● **WHAT YOU WILL DO**
Find every line in the items below that contains the word "link" and copy each such line in full. Case counts, so match the word's capitalization precisely.

begin

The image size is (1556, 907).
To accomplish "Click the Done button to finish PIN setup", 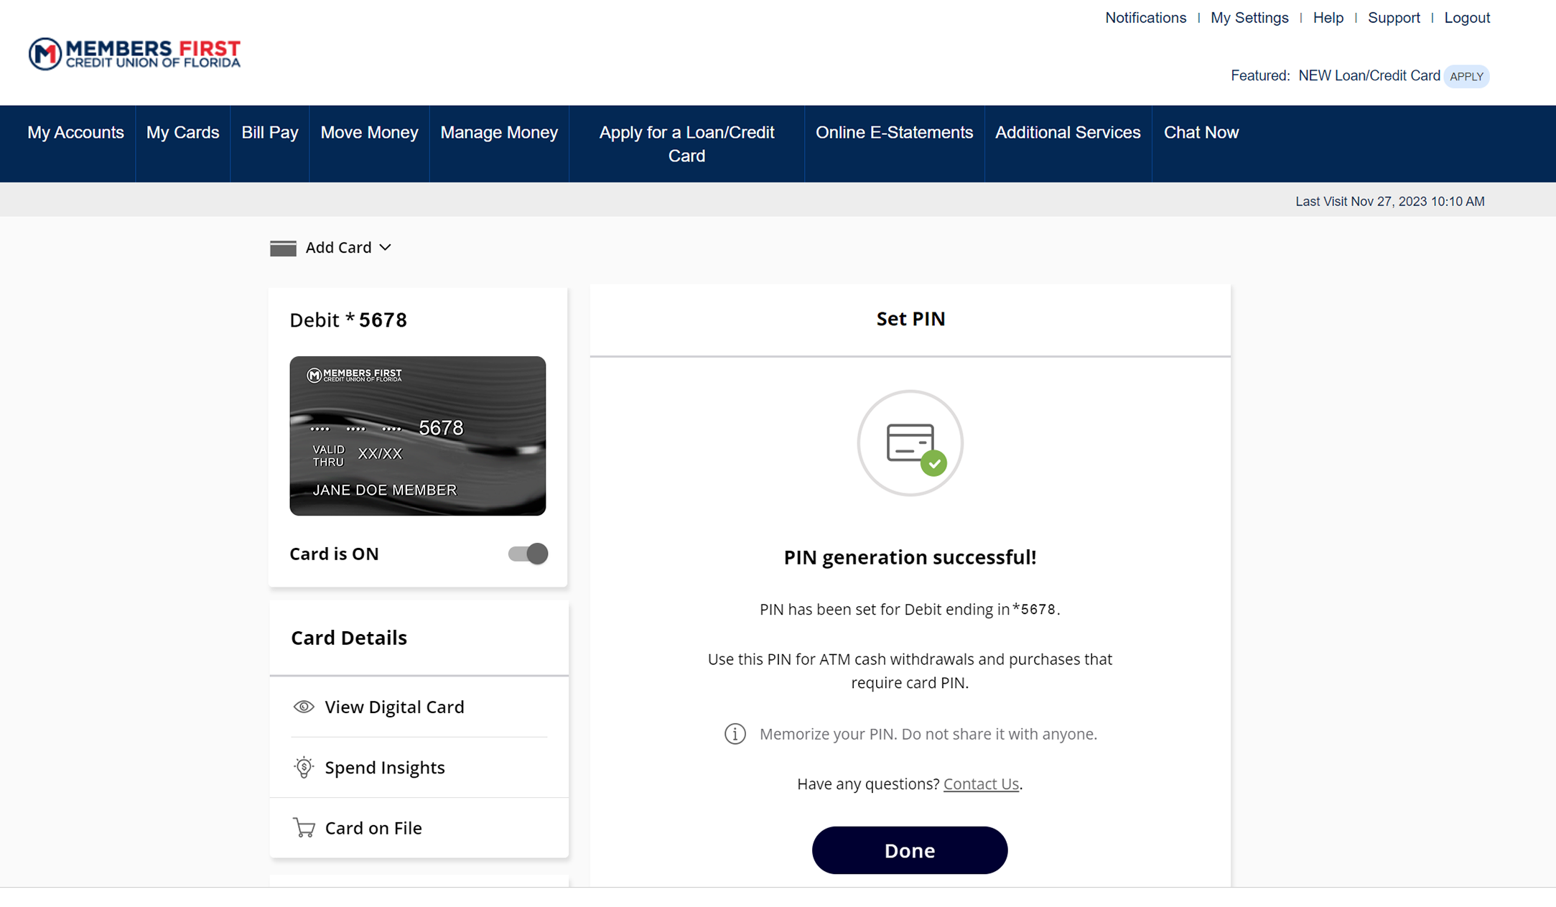I will point(910,850).
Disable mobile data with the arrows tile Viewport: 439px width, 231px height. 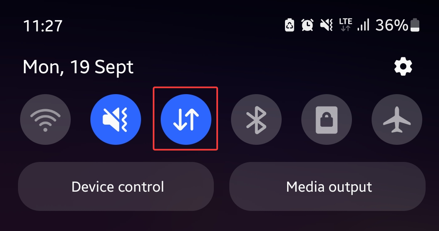(x=186, y=120)
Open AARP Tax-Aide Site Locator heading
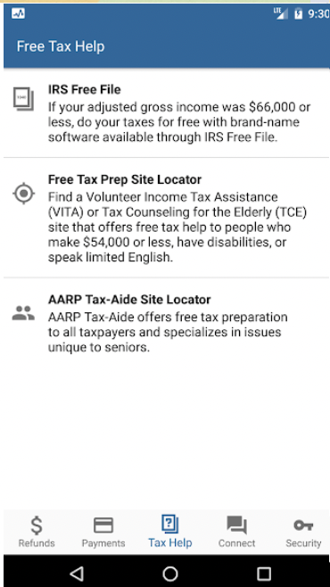The image size is (330, 587). [x=129, y=300]
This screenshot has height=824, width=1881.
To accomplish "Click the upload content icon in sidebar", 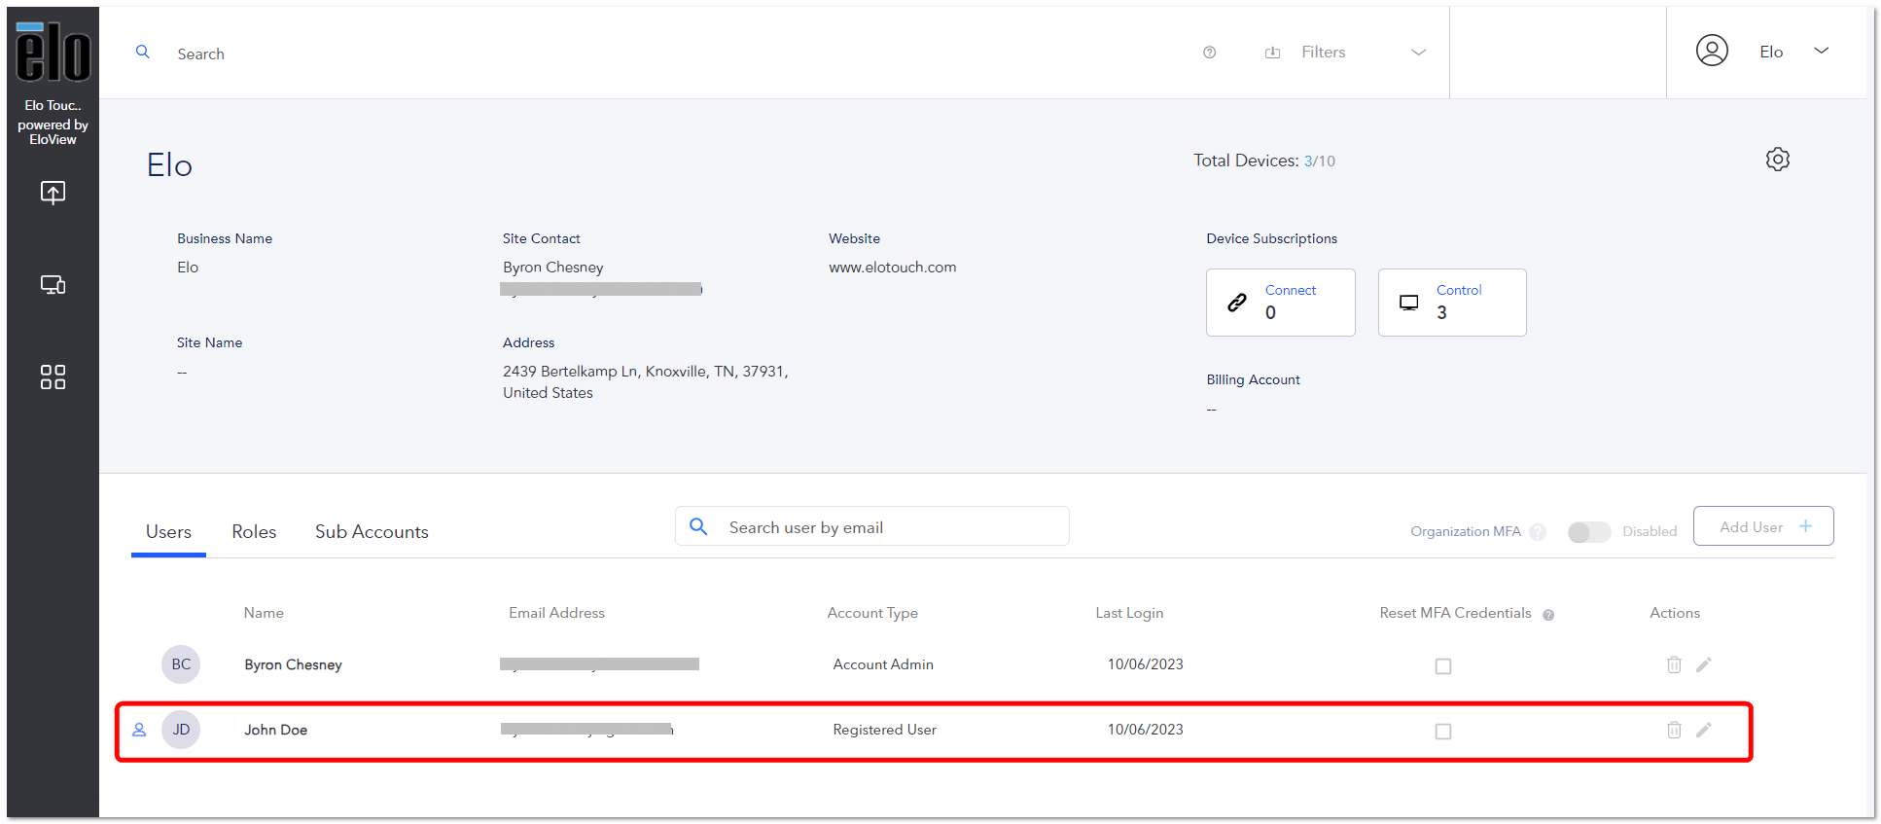I will [x=53, y=193].
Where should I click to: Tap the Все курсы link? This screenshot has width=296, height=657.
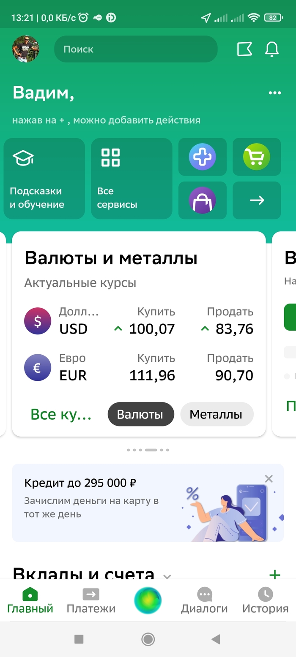pyautogui.click(x=61, y=414)
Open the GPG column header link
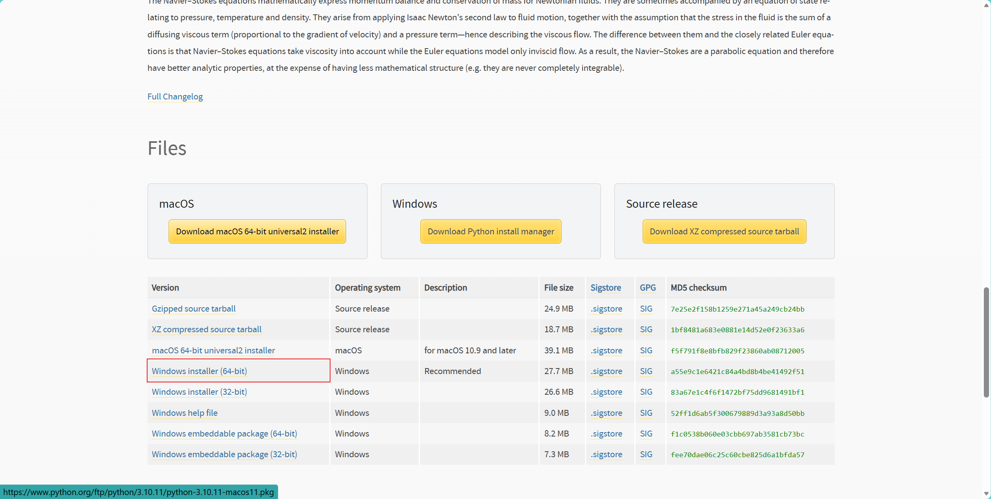991x499 pixels. pyautogui.click(x=647, y=288)
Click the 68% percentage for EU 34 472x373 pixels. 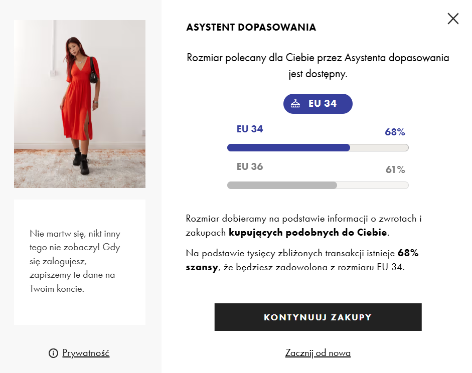coord(395,132)
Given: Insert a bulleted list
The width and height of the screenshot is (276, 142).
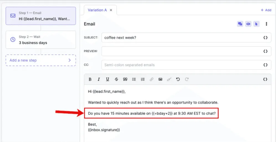Looking at the screenshot, I should pyautogui.click(x=134, y=79).
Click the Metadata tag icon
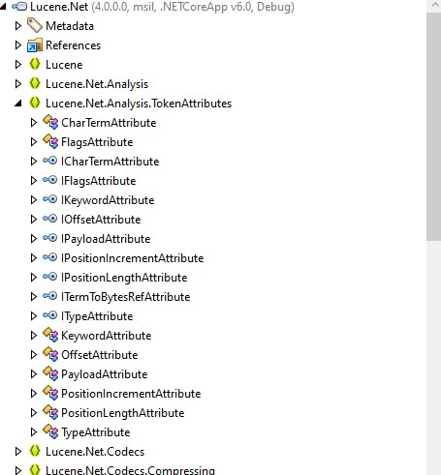 35,25
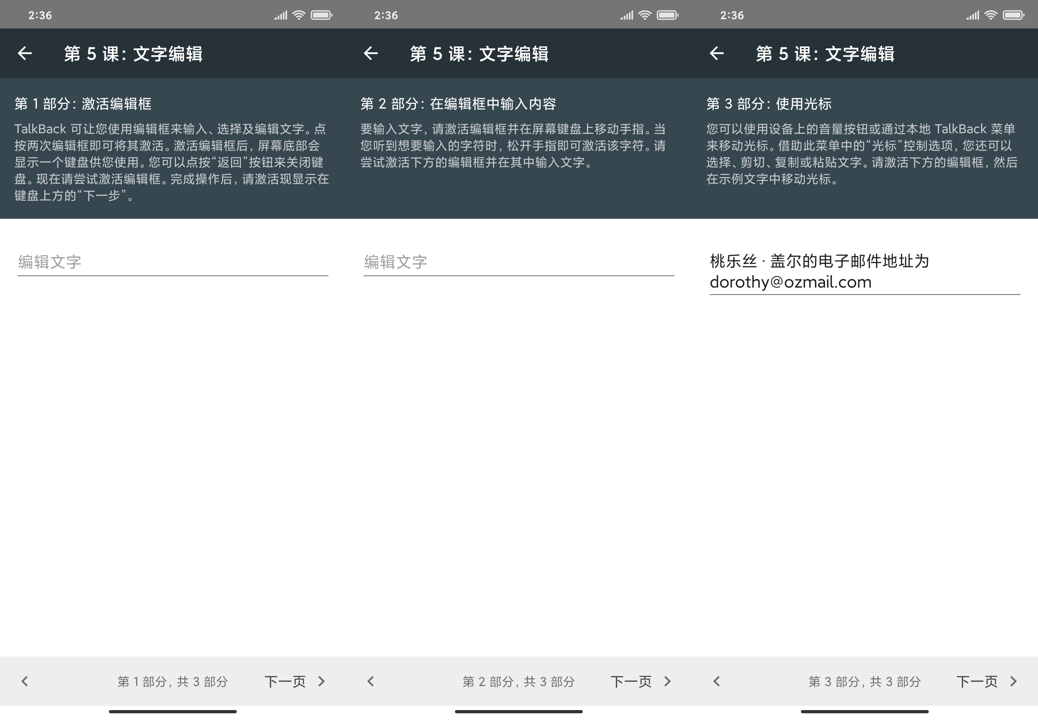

end

● **EXERCISE ANSWER**
Where should I click to: Tap the Все курсы link? This screenshot has width=296, height=657.
Open the GPG column header link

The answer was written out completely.